Donald Trump behauptet, den Angriffskrieg Russlands gegen die Ukraine innerhalb kürzester Zeit beenden zu können. Ist das realistisch?

Am 11. November 2024 traf ein russischer Luftangriff auch das Wohnheim der Poly­technischen Universität von Saporischschja Foto: Foto: Stringer/reuters

D er Wahlsieg von Donald Trump löste eine Welle von pessimistischen Prognosen in Kyiw und in den europäischen Hauptstädten aus. Aber auch in Moskau scheint keine große Freude zu herrschen – da sieht man Trump als ein unvorhersehbares Risiko für die Kriegsziele des Regimes Putin. Zum jetzigen Zeitpunkt kann niemand genau sagen, wie Trump sein Versprechen erfüllen will, den Krieg binnen 24 Stunden zu beenden. Möglicherweise weiß es Trump selbst nicht.

Eine Möglichkeit, auf die immer wieder hingewiesen wird und die in die Rhetorik von Trump ganz gut passen würde, wäre ein „Big Deal“: das Einfrieren des Konflikts entlang der aktuellen Frontlinien. Einige Mitglieder von Trumps Team haben das bereits vorgeschlagen. Die Erwartung wäre, dass die Ukraine auf die militärische Befreiung der besetzten Territorien im Osten verzichten würde. Im Gegenzug würde Russland das Ziel aufgeben, durch militärische Gewalt ein neues moskautreues Regime zu erzwingen. Um diesen Deal umzusetzen, würde Trump der Ukraine damit drohen, seine militärische und wirtschaftliche Unterstützung zu reduzieren. Russland wiederum könnten die USA damit unter Druck setzen, die Unterstützung der Ukraine massiv auszubauen – und sogar mit noch radikaleren Szenarien wie der direkten Einmischung der USA und der Nato in den Krieg. Falls das der Plan Trumps wäre, gäbe es vier Szenarien.

→ **DATENBLOCK**:
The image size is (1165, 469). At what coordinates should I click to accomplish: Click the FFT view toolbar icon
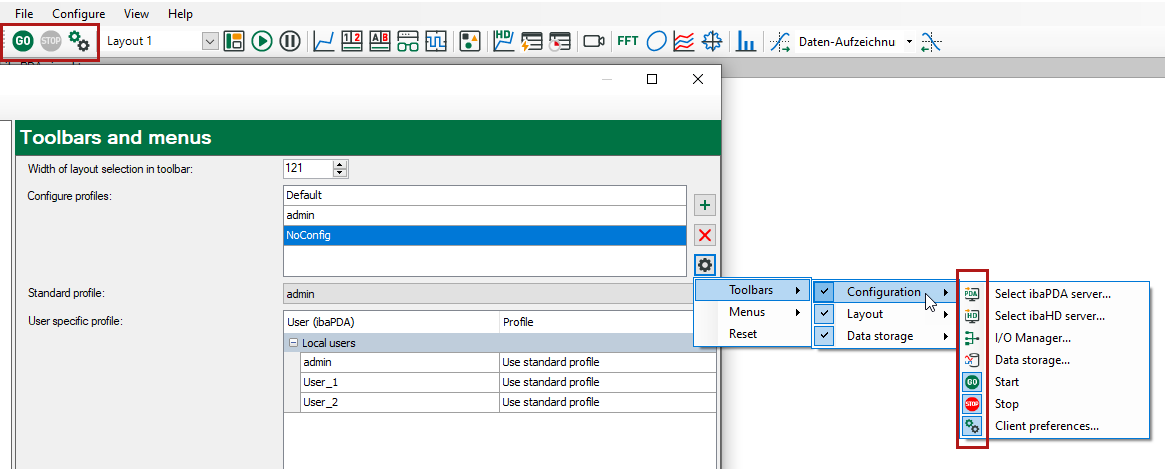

→ **AUFGABENSTELLUNG**:
[a] Prüfe, ob die folgenden Aussagen mit dem Textauszug über Trump und den Ukrainekrieg übereinstimmen, und antworte jeweils mit Ja oder Nein sowie den entscheidenden Worten des Textes als wörtlichem Zitat. (i) In Moskau herrscht große Freude über Trumps Wahlsieg. (ii) Einige Mitglieder von Trumps Team haben das Einfrieren des Konflikts entlang der aktuellen Frontlinien bereits vorgeschlagen. (iii) Trump hat versprochen, den Krieg binnen 24 Stunden zu beenden.
[b] Setze den Textauszug über Trump und den Ukrainekrieg im Anschluss an seinen letzten Satz fort.
Das Material stammt aus einer anderen Quelle als der Textauszug.

→ **LÖSUNGEN**:
[a]
(i) Nein: „Aber auch in Moskau scheint keine große Freude zu herrschen“
(ii) Ja: „Einige Mitglieder von Trumps Team haben das bereits vorgeschlagen.“
(iii) Ja: „wie Trump sein Versprechen erfüllen will, den Krieg binnen 24 Stunden zu beenden“

[b]
Beide Seiten akzeptieren den Deal

Auf den ersten Blick scheint es ein bitteres Ergebnis für die Ukraine zu sein – sie muss sehr lange Zeit darauf verzichten, dass ihre territoriale Integrität wiederhergestellt wird. Und sie wird dauerhaft mit der Gefahr aus dem Osten leben müssen, denn Putins Regime und seine militärischen Kapazitäten bleiben intakt. Wenn man aber auf den aktuellen Kriegsverlauf blickt, scheint das Szenario aus ukrainischer Perspektive vielleicht doch nicht so schlecht zu sein.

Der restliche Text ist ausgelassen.